Written by Shelley Plett Tuesday, 11 January 2011 17:13
“The difference between the almost right word and the right word is really a large matter—it’s the difference between the lightning bug and the lightning.” —Mark Twain
I don’t watch much reality TV. There is one show in particular that perfectly sums up why. It’s called “Sister Wives.”
I watched part of two episodes to get a feel of what it was about. My interpretation of the premise of the show is this: a polygamist man trying to come off as a good guy juggles his multiple wives.
The last partial episode I saw was the man (Kody) “courting” his next “soul-mate,” as his prospective next wife so sweetly labeled him.
I believe in soul-mates (as in one-on-one). And I believe in the idea of marriage (again, as in one-on-one). But polygamy offends me. I think it’s crazy to expect the average person to grasp this lifestyle. I really can’t believe there’s a TV show about it.

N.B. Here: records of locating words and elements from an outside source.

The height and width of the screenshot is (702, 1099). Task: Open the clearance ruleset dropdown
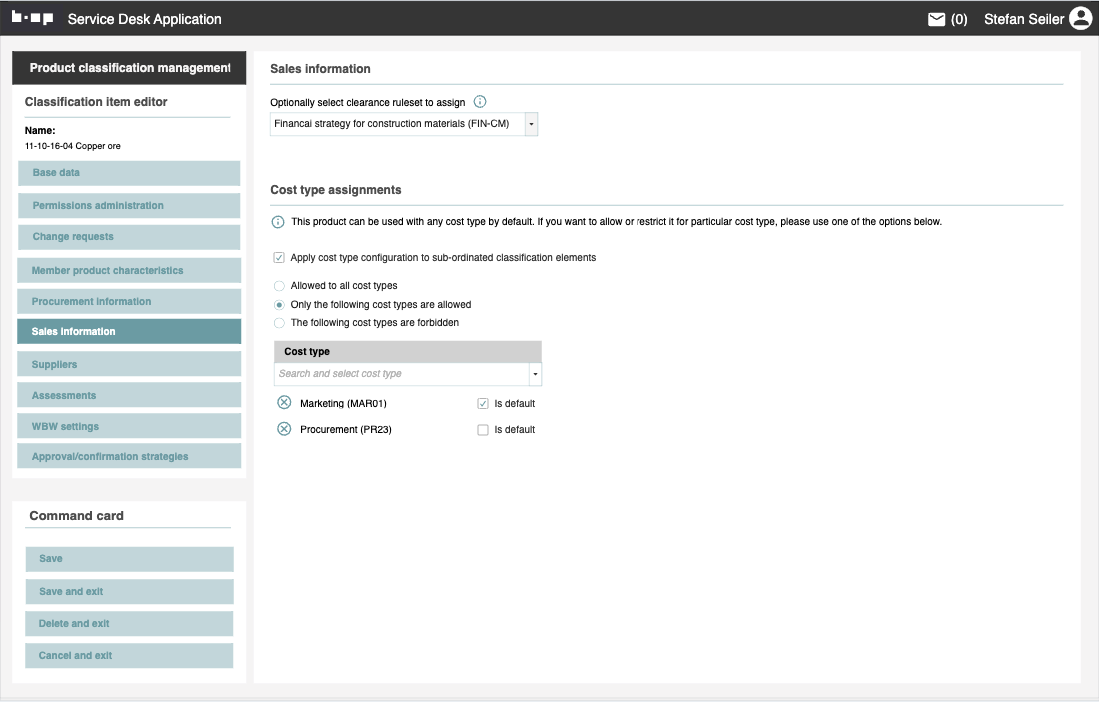coord(531,124)
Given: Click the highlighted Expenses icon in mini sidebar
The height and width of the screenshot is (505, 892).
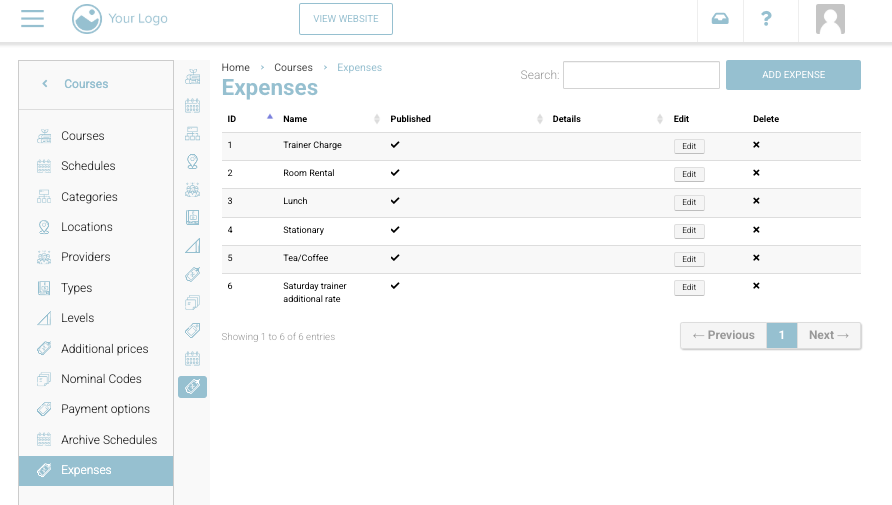Looking at the screenshot, I should [x=192, y=387].
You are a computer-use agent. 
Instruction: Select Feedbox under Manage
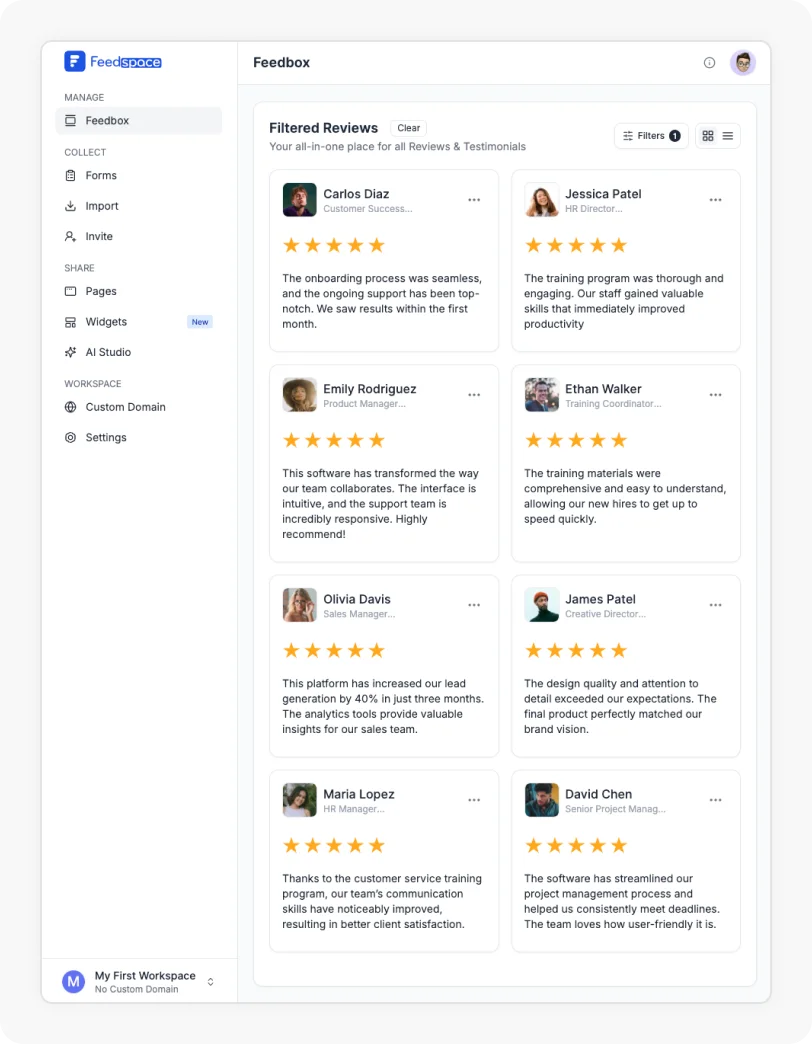[x=107, y=120]
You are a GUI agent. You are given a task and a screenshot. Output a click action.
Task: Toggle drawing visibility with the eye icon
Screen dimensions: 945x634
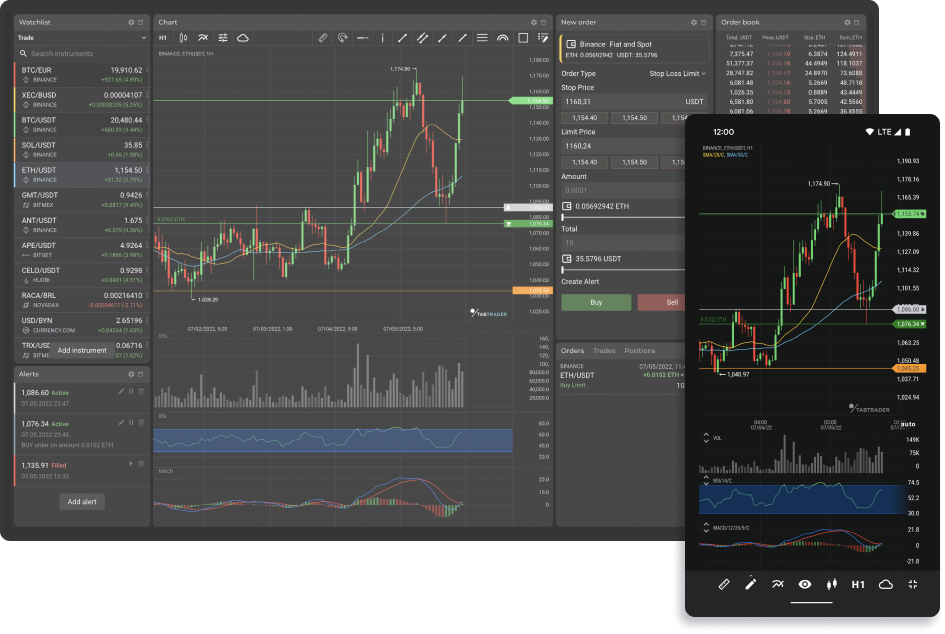click(x=804, y=584)
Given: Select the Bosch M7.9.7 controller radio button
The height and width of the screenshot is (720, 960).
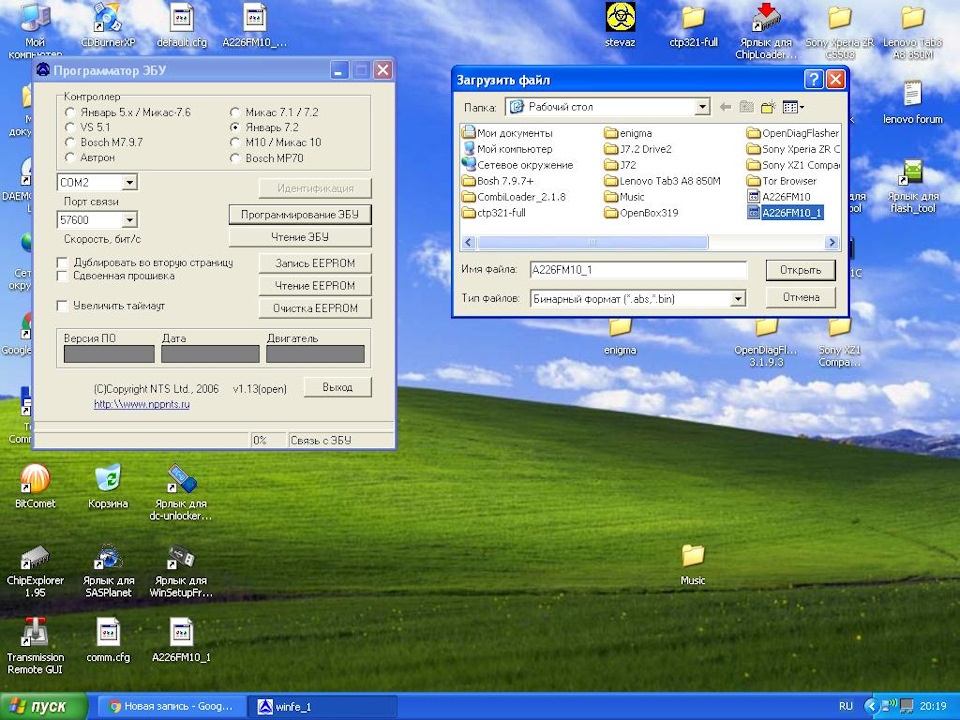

I won’t watch it again. That’s my solution because TLC doesn’t owe me anything. They conceived the idea, they put it together, and they can air it when they choose.
I am capable of censoring what I watch. That’s not their job, it’s mine.
It’s a stretch to compare a reality show to a classic novel, but I’m going to anyway. “The Adventures of Huckleberry Finn” by Mark Twain is being reprinted with changes (censorship) to the author’s original words.
Words are kind of a big deal to a writer. Each one is chosen for a very specific reason, even if they may offend. One word can change a story.
The primary word changed is the N-word. I’m calling it that because honestly, I am offended by the actual word. It makes me a little uncomfortable and I don’t want to hear it in casual conversation.
But that word, hand selected 219 times by the author, is crucial to the story. This word was very powerful, even back then. It was a tool used by Twain to shine a glaring, overwhelming spotlight on racism. This reprint will use the word “slave” in its place.
Huck Finn is a piece of history. It’s art. Art isn’t always pretty. It is sometimes expressive, sometimes personal, sometimes controversial and supposed to make us look at ourselves and others in a different way. Being challenged—or offended—is actually a good thing. Isn’t that the bigger lesson?
Alan Gribben, the college professor behind this altered new edition, said that this change is “for readers who cannot get past the slur to take in the rest of the book—and thereby understand Twain’s opposition to racism.”
It seems the best way to understand Twain’s opposition to racism is to just read the book as it was written. (Or don’t read it.)
We can learn by being pushed past our comfort zones. And let’s remember—this story was published in 1885. Things were different in 1885. There’s a lot of fact in works of fiction. And the mind-sets of people during that time in our history were very clearly shown through Twain’s word selection.
How would we know how far we’ve come today if it weren’t for raw accounts chronicled through stories from writers like Mark Twain and other recorded histories?
We have no right to censor or blatantly rewrite history. It is what it is. Yet we’re doing it and disguising it as something else.
That offends me more than any single word ever could.